Initial estimates of up to $9 million to repair the dam at Tillson Lake in Gardiner were considered too much for the Palisades Interstate Park Commission. In early 2018, the Commission’s executive director said if there were sufficient funding to repair the dam to bring it into compliance, he’d be more than happy to move forward with repairs and upgrades. But the funding wasn’t there and the Commission was taking steps to design and seek approval for the dam’s removal with plans to restore the lake back to a natural stream corridor. Fast forward to today. Morey Gottesman is president of Friends of Tillson Lake.
“The Palisades Interstate Park Commission, in conjunction with New York State Office of Parks, commissioned a new engineering study to determine the current condition of the dam and the cost to updgrade the dam to meet the new DEC safety regulations regarding high hazard dams,” Gottesman says. “Prior, dams had to meet a 100-year flood event, which this dam apparently does, but the new regulation called for a 500-year flood event, which it doesn’t.”
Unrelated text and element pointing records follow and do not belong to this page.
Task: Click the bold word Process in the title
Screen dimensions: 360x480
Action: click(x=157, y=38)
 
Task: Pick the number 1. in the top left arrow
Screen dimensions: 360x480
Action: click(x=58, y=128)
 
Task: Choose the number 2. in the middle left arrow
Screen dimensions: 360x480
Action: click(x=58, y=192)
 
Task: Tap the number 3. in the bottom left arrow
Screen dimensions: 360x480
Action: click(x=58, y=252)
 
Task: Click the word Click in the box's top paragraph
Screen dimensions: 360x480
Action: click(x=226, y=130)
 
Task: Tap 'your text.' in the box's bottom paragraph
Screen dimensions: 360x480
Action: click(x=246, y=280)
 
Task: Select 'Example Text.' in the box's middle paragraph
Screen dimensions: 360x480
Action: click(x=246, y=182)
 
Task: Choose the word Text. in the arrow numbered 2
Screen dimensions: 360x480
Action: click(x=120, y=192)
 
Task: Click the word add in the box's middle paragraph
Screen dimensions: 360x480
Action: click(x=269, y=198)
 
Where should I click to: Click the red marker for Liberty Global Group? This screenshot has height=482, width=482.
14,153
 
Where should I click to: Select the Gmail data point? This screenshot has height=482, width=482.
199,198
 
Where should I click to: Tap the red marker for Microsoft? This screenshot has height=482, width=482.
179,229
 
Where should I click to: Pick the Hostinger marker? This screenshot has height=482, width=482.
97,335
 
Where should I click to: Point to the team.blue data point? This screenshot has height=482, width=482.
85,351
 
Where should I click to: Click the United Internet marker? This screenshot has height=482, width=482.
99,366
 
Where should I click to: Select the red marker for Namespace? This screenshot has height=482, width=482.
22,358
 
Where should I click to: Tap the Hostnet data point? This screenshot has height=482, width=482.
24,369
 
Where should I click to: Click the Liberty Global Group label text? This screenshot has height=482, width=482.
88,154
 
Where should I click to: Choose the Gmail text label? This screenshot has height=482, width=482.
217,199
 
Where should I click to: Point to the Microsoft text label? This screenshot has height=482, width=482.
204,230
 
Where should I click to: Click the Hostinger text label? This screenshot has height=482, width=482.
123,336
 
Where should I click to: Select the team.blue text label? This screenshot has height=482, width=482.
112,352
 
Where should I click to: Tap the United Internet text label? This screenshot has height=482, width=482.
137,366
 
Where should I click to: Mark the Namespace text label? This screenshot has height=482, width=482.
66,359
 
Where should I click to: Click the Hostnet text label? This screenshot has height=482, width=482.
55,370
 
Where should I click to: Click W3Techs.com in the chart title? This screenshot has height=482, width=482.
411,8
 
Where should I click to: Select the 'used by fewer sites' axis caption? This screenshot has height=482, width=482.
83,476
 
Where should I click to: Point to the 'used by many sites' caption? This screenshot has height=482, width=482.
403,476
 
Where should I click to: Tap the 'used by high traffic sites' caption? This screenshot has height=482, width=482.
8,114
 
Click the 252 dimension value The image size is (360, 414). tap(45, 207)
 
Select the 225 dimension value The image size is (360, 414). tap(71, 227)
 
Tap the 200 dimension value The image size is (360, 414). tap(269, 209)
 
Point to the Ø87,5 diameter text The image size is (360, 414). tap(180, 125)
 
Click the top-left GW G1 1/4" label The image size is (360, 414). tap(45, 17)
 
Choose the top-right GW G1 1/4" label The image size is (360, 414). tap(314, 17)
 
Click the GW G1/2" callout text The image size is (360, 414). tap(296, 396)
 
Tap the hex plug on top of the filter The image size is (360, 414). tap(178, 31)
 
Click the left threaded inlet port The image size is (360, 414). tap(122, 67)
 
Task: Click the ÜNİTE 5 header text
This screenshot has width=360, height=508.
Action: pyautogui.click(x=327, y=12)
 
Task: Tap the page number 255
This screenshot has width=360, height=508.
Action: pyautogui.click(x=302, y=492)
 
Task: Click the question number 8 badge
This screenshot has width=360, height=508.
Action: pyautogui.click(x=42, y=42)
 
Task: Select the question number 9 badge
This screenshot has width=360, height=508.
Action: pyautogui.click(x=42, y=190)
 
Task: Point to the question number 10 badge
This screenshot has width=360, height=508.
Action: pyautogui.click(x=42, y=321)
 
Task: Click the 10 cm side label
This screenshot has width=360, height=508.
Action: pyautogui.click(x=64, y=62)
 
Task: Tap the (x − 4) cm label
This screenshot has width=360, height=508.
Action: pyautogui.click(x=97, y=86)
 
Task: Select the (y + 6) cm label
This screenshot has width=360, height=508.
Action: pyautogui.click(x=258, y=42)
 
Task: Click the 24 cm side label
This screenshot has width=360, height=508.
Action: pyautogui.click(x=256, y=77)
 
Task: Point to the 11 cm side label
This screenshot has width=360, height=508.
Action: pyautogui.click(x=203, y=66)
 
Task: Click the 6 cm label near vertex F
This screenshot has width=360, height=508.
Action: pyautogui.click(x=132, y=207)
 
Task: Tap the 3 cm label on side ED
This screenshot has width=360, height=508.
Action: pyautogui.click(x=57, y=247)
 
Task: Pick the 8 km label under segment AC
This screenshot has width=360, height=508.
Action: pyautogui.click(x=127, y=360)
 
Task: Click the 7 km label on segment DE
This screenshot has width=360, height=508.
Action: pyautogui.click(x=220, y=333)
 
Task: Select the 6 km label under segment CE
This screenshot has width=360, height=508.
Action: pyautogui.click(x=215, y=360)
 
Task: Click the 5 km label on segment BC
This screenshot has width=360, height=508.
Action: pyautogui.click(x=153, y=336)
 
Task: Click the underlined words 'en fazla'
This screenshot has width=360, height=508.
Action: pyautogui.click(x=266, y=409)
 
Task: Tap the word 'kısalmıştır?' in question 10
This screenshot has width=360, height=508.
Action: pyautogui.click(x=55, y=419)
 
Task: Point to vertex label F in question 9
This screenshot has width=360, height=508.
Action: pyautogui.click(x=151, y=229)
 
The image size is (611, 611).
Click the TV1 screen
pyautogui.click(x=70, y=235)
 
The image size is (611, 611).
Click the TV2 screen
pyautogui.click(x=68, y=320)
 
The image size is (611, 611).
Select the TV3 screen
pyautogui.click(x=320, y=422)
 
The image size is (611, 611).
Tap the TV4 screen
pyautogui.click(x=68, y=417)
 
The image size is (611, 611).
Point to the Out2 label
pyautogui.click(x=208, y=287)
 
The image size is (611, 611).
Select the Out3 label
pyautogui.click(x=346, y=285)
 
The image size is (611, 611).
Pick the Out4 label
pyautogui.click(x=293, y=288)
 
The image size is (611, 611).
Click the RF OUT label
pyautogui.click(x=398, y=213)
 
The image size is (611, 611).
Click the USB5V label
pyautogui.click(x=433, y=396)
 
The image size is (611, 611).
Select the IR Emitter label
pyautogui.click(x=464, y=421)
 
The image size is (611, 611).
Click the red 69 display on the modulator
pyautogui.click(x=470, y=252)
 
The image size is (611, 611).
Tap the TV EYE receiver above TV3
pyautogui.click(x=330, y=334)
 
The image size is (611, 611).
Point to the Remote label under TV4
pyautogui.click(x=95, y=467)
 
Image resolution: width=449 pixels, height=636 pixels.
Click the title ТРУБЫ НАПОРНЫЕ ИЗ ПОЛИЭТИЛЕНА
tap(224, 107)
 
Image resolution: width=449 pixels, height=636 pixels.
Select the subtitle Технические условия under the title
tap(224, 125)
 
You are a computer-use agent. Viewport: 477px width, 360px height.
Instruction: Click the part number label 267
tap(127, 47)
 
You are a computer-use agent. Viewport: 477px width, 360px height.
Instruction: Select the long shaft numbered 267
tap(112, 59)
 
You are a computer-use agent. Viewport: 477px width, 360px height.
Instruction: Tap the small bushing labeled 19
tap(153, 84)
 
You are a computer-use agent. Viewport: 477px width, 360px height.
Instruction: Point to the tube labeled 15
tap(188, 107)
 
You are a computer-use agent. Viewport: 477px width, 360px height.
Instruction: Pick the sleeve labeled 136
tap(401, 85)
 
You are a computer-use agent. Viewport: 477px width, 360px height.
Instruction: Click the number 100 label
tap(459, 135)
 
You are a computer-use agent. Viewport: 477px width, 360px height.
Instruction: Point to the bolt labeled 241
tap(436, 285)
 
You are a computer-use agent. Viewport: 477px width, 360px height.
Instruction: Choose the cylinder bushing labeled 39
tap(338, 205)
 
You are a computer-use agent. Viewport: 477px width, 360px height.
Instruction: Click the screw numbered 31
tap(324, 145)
The Tillson Lake Dam is a Class C dam. Executive Director of the Palisades Interstate Park Commission James Hall referred a request for comment to the New York State Office of Parks, Recreation & Historic Preservation. Spokesman Dan Keefe says officials are reviewing the report and there have been no decisions. Again, Gottesman:
“Should the DEC sign off on this report, it’s still not a done deal because Parks and Palisades Interstate Park Commission have to request the funding in the budget and decide they want to seek the funding in the budget,” says Gottesman.
Democratic state Senator Jen Metzger says repairing the dam and saving the lake is a worthwhile investment, and she’d push to secure funding.
“The next step is to make sure the funding is there to do the improvements,” says Metzger.
Gottesman says the report contains four alternatives.
“We’re hoping it’s one of the first three, which is upgrading the dam alternative number four is breaching the dam,” Gottesman says.
A New York state Department of Environmental Conservation spokeswoman says, “DEC conducted a rigorous review of four design concepts to repair the Tillson Lake Dam and advised State Parks that all four concepts would be protective of public safety and the environment. Once a design is selected, DEC will conduct an in-depth, technical review of the selected design proposal to ensure the proposed repairs meet state dam safety standards.”
Metzger’s 42nd District includes Tillson Lake, which is part of Minnewaska State Park.
“The case for improving the dam is much stronger than decommissioning, at this point, especially when you consider the enormous recreational value it has to the communities. It, people use it… It’s a beautiful lake. It’s an absolutely beautiful lake,” Metzger says. “I live in this area. There are very few publicly accessible lakes in our area. That’s just the facts.”
Tillson Lake is a manmade lake that’s been around since 1929.
“Minnewaska is an incredible state park but, for many, you have to, it’s a huge and rigorous hike to get to Lake Awosting, even getting to Minnewaska Lake,” Metzger says. “If you are disabled, if you’re elderly, if you have very young kids, that’s not necessarily accessible. Tillson Lake is accessible.”
“First and primary is once that lake goes away, it’s gone forever,” says Gottesman.
Gottesman adds the lake is an environmental asset.